Lo que describe Frei Montalva es lo que Raymond Aron denominaba como ingenieros de almas. Aquellos fanáticos que presumiéndose del lado correcto de la Historia o de la verdad, presumen tener permiso para recurrir a cualquier tipo de medio en nombre de un fin superior. Un fanatismo que, a inicios de los años 60, ya advertía como problemático un pensador agudo como Jorge Millas, quien decía que ahí yace la problemática asimilación de que el fin justifica los medios. Millas, advertía que a partir de eso surge la figura del inquisidor o el comisario, que son dos formas de aberración espiritual. De ahí a validar la violencia como medio para acabar con los revisionistas o los herejes, hay un paso.

El fanatismo es la extrema moralización de la política donde unos son consideramos como santos y otros como demonios. Si además tomamos en cuenta los efectos perlocutivos del lenguaje, es esa ilusión, de una especie de redención a manos de quienes se presumen santos, la que se instala en desmedro del pluralismo político y marca el posterior desmoronamiento del plano político, jurídico y democrático en Chile. El lenguaje hace manifiestas intencionalidades, que pueden cumplirse o no, pero que en un contexto político moralizado y polarizado por el dogmatismo como lo era el contexto chileno de esos años, puede tener mayores efectos en otros.

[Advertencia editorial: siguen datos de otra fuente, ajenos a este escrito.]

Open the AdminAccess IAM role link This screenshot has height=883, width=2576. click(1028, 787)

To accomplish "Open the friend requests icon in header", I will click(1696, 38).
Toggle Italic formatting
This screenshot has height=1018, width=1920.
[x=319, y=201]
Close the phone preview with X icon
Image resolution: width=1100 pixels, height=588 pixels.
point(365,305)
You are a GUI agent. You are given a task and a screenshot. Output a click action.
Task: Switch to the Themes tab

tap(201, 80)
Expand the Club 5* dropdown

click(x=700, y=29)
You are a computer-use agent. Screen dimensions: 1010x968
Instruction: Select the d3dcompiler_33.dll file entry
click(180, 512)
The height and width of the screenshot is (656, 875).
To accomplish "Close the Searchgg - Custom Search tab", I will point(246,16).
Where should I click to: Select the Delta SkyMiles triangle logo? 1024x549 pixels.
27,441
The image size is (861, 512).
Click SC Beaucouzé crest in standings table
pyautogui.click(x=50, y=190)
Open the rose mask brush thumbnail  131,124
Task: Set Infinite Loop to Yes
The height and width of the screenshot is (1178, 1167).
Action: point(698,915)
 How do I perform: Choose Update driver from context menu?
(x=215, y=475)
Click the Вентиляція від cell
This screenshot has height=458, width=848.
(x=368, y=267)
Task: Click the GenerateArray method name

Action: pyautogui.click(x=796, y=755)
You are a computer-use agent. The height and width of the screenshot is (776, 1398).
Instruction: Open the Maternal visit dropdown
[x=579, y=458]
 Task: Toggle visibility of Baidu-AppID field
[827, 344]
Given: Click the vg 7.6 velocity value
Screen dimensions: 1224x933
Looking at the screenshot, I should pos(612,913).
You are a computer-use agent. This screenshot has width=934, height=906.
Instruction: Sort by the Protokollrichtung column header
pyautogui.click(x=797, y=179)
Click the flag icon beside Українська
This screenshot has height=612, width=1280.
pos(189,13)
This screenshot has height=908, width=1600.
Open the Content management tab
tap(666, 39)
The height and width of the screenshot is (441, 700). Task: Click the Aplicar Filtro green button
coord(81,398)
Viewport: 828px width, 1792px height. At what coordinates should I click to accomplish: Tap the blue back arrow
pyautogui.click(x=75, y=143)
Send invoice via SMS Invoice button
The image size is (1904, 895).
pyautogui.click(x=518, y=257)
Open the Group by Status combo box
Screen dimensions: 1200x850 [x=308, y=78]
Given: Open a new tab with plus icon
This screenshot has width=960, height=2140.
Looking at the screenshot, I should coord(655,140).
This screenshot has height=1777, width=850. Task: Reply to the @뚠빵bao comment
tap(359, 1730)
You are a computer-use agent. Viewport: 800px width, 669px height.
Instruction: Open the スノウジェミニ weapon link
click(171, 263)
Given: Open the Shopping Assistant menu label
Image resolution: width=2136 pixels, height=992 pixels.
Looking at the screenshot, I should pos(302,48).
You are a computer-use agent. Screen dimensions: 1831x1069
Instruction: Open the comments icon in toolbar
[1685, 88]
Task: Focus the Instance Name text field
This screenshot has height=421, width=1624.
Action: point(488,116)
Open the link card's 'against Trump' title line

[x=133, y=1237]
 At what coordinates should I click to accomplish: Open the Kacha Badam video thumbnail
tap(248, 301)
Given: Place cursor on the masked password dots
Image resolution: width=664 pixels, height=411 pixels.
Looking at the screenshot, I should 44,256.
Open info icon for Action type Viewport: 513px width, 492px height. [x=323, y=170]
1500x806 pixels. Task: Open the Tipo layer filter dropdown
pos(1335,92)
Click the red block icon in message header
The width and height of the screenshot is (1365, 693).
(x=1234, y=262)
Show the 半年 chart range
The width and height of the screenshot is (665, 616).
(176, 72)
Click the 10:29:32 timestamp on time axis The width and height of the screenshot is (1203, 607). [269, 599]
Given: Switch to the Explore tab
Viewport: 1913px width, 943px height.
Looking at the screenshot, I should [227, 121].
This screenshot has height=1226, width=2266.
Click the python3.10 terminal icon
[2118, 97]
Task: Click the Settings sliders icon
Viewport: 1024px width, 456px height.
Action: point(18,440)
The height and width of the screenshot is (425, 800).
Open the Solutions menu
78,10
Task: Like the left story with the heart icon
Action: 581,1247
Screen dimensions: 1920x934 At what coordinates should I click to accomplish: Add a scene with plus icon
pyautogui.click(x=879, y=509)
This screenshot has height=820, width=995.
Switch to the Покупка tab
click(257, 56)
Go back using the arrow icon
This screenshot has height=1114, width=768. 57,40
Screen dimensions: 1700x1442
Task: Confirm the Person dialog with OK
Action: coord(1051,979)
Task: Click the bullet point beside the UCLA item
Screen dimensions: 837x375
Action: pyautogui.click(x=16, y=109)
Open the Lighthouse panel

¿Qué sucede en una sociedad donde retóricamente se asume que es posible aniquilar a otros? ¿Qué tipo de política se constituye a partir del imperio del dogmatismo? En ese sentido ¿cuánto contribuyeron las posturas fanáticas a sembrar el desdén por la vida ajena y el decisionismo político, en el Chile de los años 60, 70 y 80?

Extrañamente, la reflexión del ex presidente Frei Montalva es eludida o ha sido eludida en las discusiones actuales a propósito de los 50 años del quiebre democrático. En parte es comprensible porque nadie quiere asumir la carga del fanatismo criminal que se esconde cuando alguien vindica la violencia como medio para cumplir un fin. Es también probable que muchos intenten eludirlo porque es también el fanatismo el que alimenta ese mesianismo desde el cual algunos han presumido tener una moral superior en pleno siglo XXI. Es el fanatismo el que también alimenta el sectarismo. Y peor aún, el que alimenta la deshumanización de quienes disienten. ¿Cuánto se ha reflexionado al respecto? Quizás poco en realidad.

Lo que actualmente se plantea como una reflexión respecto al quiebre democrático ocurrido hace cincuenta años más bien parece esas discusiones infantiles donde las partes se acusan mutuamente sin lograr dirimir nada. En el fondo se busca eludir algo que los actores de la época asumían como opción, abierta o soterradamente: aniquilar a otros. Ahí, en esa concepción anti política, en esa distorsión respecto a los medios, subyace el problema fundamental del período en cuestión. Porque la retórica de la violencia opera como una fuerza cuya inercia adquiere cursos inesperados e impredecibles. Se devora a víctimas y victimarios. Por eso debe estar bien encerrada bajo marcos normativos legales y éticos.

Jorge Millas y Eduardo Frei Montalva no sólo tuvieron una postura crítica al fanatismo revolucionario que subyacía a la Unidad Popular, sino también frente a la dictadura de Pinochet. Como bien planteaba Millas en su discurso en el Caupolicán en 1980, los defectos de la democracia «se corrigen en virtud de su propio dinamismo, porque su esencia está en el anti-dogmatismo, el anti-mesianismo, el anti-personalismo». Eso implicaba defender el libre examen y la búsqueda de lo razonable, algo que se había perdido para Millas bajo la dictadura y las pasiones desenfrenadas.

Quizás la lección primordial es que la violencia, en cualquier de sus formas, en una democracia, no es un medio aceptable. Por imperfecta que se considere esa democracia. Que el violentismo surja no significa darle una connotación ética como medio a la violencia. Como decía Jorge Millas en su discurso donde vindica la democracia frente al autoritarismo: «no hay gracia alguna en proteger la democracia desnaturalizándola». Por aquí debería surgir cualquier acuerdo a propósito de los 50 años del golpe.

Jorge Gómez, investigador senior FPP.